The platform is a mix of tools as Eclipse plugins and web 2.0 pages, and offers all the basic features - as described by IBM- to:
- Support seamless integration of tasks across the software lifecycle.
- Facilitate team collaboration and coordination throughout the software lifecycle.
- Provide an extensible platform.
- Help teams build software more effectively.
- Support globally distributed development teams.
- Provide solutions scalable from small teams up through large enterprises.
- Maintain audit trails and automate bookkeeping so that teams are accountable.
- Support UI integrations (IDE, web browser, etc.) that fit the needs of customers.
- Foster a broad ecosystem of tool providers, including independent software vendors (ISVs).
- Make software development more enjoyable.
The Jazz Platform's principal role is to provide tool writers with mechanisms to use, and rules to follow, that lead to seamlessly-integrated lifecycle tools. These mechanisms are exposed via well-defined APIs.
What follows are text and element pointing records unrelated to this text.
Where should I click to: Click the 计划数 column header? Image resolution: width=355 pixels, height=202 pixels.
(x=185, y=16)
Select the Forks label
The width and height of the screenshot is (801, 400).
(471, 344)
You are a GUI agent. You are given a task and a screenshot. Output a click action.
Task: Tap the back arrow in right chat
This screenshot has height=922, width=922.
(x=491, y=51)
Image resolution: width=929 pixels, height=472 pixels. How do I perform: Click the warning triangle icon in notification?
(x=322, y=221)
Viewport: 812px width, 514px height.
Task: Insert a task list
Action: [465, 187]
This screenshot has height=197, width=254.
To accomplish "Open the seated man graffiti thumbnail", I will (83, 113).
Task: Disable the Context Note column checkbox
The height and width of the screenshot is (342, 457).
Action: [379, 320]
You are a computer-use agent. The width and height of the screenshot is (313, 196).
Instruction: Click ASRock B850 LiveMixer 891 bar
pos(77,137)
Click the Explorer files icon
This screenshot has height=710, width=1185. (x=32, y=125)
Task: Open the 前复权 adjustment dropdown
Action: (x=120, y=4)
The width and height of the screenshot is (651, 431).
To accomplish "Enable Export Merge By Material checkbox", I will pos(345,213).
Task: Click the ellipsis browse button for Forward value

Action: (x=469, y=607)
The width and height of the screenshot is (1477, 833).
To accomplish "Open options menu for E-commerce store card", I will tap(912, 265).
The Jazz Platform also provides useful building blocks and frameworks that facilitate developing new tools.
A diagram is often the best means to quickly understand an architecture :
I tested Jazz as early adopter one year ago, and I thought then it was a very promising platform built uppon a solid conceptual model and prooved tools. I've not yet tested the first occurence of Team Concert, but I'll do it quite soon. My opinion is that the platform aims relative big projects with many developpers working together in a collaborative way, i.e. under a customizable agile approach. The result is a relative consequent tool which needs to be administered and planned in the company organization as we have to administer SCM tools in big organizations. It is obviously not a drawback, but you have to take this data into account.